Element and text location data
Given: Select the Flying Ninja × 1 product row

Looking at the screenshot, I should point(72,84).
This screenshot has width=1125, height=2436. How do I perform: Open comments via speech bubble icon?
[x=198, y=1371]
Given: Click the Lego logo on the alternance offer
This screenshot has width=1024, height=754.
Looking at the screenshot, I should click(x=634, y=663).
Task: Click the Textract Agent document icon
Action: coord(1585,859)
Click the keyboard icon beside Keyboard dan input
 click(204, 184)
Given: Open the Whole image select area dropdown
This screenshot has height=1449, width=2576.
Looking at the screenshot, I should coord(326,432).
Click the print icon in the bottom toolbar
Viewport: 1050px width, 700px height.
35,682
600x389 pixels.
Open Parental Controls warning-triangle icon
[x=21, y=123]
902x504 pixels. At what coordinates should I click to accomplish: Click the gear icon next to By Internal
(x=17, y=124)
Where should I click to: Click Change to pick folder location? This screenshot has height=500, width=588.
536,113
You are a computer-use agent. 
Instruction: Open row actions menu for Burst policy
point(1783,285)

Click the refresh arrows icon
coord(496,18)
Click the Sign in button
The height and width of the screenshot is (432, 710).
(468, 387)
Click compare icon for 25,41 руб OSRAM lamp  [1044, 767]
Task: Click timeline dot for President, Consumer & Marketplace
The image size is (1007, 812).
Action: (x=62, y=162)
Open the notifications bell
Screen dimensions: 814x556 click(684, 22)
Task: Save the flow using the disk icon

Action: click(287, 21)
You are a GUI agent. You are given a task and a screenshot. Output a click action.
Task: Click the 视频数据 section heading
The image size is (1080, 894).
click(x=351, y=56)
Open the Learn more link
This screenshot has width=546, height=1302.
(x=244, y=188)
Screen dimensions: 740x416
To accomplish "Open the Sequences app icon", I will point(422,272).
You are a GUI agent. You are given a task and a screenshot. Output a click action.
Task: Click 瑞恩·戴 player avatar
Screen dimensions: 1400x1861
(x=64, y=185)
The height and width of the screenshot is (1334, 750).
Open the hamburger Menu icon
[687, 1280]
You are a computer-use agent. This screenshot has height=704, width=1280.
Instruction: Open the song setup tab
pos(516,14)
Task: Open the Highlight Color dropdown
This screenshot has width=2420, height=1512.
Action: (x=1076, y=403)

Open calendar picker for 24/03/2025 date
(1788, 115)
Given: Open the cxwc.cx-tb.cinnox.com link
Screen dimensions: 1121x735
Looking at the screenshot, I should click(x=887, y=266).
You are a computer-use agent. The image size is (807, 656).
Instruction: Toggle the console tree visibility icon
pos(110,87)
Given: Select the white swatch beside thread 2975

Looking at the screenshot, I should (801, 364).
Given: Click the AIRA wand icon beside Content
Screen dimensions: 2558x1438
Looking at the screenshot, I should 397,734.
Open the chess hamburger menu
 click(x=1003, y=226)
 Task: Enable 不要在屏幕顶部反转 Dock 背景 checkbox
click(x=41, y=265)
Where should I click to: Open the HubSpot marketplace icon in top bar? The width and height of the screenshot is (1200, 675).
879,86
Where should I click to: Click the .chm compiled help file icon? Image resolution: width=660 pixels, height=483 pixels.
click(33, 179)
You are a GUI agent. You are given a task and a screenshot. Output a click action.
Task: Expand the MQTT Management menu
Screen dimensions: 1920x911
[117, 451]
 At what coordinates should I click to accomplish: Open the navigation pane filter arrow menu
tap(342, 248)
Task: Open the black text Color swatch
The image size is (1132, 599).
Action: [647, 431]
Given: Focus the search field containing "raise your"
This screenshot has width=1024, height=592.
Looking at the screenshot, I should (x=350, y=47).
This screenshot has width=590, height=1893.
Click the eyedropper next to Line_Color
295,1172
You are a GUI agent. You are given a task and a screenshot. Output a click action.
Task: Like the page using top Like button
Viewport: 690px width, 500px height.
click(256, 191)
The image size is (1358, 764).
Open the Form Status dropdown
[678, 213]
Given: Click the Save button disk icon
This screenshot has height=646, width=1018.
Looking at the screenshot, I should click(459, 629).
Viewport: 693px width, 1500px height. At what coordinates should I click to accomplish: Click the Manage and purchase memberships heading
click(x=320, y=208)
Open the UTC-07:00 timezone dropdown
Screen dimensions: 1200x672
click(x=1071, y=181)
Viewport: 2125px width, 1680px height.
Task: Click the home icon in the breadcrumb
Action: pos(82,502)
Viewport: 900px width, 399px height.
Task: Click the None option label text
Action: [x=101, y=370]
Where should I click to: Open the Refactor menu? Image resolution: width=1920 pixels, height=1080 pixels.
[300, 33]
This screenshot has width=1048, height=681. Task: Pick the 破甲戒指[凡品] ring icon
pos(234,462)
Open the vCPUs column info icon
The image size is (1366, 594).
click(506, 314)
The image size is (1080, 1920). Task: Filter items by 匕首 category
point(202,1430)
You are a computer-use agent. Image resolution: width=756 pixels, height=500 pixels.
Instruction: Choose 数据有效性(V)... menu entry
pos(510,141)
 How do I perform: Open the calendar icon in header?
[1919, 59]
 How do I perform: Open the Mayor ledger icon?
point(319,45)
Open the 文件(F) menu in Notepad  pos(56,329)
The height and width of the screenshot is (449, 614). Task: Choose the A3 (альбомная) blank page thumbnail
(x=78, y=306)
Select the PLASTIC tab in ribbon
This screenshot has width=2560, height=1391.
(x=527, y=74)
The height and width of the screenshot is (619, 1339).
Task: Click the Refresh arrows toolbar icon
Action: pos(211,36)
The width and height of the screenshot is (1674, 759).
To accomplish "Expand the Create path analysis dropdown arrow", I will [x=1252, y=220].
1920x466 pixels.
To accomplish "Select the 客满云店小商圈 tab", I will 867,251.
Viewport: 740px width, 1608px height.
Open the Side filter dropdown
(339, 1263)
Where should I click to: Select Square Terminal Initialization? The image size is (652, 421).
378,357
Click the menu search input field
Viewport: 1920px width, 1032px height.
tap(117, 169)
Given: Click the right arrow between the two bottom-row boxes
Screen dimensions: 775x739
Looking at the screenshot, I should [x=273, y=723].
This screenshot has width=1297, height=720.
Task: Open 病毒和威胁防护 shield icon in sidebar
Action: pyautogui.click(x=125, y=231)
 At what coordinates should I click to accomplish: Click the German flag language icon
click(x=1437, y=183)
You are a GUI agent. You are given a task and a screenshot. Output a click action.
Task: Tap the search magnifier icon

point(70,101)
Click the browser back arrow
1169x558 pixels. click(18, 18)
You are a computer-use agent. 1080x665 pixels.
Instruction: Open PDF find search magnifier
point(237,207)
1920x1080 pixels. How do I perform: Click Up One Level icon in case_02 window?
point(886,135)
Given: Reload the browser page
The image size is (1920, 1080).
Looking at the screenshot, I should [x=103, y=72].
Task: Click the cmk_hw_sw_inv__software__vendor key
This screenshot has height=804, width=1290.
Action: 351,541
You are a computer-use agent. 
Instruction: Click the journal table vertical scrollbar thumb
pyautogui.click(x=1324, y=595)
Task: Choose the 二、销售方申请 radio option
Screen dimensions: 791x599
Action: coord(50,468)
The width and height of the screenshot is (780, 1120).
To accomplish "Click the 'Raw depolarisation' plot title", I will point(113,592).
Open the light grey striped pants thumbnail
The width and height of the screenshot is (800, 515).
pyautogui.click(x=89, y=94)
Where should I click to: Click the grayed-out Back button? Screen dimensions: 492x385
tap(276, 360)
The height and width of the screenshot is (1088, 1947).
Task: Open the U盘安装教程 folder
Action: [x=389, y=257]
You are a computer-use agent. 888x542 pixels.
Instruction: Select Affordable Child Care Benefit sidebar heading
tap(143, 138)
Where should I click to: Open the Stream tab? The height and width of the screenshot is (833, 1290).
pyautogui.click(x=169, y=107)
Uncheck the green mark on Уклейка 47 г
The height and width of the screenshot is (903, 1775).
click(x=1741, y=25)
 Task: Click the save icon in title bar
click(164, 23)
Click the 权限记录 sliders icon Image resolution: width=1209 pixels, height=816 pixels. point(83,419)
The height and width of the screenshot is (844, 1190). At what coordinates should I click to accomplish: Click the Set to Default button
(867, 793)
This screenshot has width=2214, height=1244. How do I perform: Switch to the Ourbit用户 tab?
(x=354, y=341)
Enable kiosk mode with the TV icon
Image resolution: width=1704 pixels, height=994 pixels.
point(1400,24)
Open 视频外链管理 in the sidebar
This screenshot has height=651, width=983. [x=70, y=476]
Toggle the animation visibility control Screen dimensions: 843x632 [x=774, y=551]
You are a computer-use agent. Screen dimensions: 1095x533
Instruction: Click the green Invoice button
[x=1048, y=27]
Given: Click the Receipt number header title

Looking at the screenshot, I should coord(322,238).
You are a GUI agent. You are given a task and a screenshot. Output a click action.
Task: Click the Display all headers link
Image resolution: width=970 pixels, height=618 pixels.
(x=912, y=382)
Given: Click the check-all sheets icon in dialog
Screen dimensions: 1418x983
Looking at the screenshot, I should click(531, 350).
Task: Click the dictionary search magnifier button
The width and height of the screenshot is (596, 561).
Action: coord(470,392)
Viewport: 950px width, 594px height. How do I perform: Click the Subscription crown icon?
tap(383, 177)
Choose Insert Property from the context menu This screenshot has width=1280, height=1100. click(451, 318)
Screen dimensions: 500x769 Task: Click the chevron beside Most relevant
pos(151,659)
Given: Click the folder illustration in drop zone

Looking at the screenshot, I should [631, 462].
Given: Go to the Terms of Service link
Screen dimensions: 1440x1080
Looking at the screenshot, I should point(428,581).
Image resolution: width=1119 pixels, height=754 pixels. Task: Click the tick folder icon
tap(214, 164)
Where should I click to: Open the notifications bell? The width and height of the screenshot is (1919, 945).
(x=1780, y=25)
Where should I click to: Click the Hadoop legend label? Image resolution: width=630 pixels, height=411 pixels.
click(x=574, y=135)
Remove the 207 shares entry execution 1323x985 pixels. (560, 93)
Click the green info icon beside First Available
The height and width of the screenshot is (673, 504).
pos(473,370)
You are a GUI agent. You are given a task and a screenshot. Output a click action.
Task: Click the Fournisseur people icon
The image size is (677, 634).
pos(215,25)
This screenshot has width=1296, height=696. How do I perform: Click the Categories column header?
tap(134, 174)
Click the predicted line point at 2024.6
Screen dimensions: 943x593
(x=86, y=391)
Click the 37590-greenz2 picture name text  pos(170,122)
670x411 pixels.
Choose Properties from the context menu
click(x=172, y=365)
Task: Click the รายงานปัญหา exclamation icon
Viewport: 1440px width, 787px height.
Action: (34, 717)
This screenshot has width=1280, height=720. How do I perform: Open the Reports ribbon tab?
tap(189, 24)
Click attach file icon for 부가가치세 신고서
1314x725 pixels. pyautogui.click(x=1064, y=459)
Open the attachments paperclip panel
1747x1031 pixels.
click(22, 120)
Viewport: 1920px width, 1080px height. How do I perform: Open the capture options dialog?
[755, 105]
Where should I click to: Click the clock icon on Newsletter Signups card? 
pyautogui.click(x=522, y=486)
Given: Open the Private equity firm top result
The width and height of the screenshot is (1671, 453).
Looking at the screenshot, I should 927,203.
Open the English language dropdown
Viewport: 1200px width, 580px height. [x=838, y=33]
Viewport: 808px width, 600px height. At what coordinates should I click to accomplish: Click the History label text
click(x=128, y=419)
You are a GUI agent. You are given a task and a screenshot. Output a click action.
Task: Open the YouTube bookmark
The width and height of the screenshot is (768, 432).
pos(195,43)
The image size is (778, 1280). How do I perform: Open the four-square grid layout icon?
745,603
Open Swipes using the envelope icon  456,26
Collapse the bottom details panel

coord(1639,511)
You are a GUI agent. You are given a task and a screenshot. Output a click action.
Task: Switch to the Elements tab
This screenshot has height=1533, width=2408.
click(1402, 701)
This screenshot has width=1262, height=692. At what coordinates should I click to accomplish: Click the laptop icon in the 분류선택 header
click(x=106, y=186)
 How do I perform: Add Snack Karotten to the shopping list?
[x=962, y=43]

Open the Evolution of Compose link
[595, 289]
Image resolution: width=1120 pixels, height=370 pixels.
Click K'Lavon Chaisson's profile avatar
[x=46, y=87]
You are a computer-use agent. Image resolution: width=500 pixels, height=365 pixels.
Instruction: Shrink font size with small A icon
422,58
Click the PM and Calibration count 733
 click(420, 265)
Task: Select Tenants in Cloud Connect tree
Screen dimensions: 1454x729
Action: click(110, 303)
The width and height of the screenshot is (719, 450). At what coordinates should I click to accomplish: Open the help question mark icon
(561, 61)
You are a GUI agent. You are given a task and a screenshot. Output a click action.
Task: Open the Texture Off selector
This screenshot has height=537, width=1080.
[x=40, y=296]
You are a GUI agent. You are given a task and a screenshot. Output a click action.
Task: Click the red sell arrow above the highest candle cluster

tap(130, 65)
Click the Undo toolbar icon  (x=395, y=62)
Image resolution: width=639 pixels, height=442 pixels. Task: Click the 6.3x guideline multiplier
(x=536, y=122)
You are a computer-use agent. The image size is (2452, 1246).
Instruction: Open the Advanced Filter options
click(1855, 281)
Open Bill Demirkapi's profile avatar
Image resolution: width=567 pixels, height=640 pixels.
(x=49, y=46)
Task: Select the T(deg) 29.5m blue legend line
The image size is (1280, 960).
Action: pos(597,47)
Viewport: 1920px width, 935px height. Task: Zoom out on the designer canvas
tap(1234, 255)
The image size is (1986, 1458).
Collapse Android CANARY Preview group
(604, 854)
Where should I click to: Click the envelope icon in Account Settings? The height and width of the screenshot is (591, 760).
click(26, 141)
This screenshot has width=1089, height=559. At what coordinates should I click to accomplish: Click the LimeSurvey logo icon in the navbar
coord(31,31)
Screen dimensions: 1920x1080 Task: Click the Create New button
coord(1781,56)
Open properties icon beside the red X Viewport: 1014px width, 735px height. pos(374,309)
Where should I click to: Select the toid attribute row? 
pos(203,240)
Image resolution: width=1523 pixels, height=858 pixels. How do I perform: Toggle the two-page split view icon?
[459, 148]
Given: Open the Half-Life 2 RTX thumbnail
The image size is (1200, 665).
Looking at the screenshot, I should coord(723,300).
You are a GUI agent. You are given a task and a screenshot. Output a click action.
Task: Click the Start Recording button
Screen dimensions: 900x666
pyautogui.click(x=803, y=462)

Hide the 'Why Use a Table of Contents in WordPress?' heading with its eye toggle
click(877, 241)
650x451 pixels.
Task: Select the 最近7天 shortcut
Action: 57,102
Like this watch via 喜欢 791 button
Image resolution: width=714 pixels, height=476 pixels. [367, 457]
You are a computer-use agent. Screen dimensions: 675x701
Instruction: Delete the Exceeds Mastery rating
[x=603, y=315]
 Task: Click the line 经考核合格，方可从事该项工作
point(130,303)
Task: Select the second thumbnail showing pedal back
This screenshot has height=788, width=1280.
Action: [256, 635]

== What to produce ==
Please pull out each line of the data above that contains the word "label", copying every such line in full. Case matters.

== Task solution ==
Task: Click the None option label text
Where should I click to: Click the Hadoop legend label? Image resolution: width=630 pixels, height=411 pixels.
Viewport: 808px width, 600px height. At what coordinates should I click to accomplish: Click the History label text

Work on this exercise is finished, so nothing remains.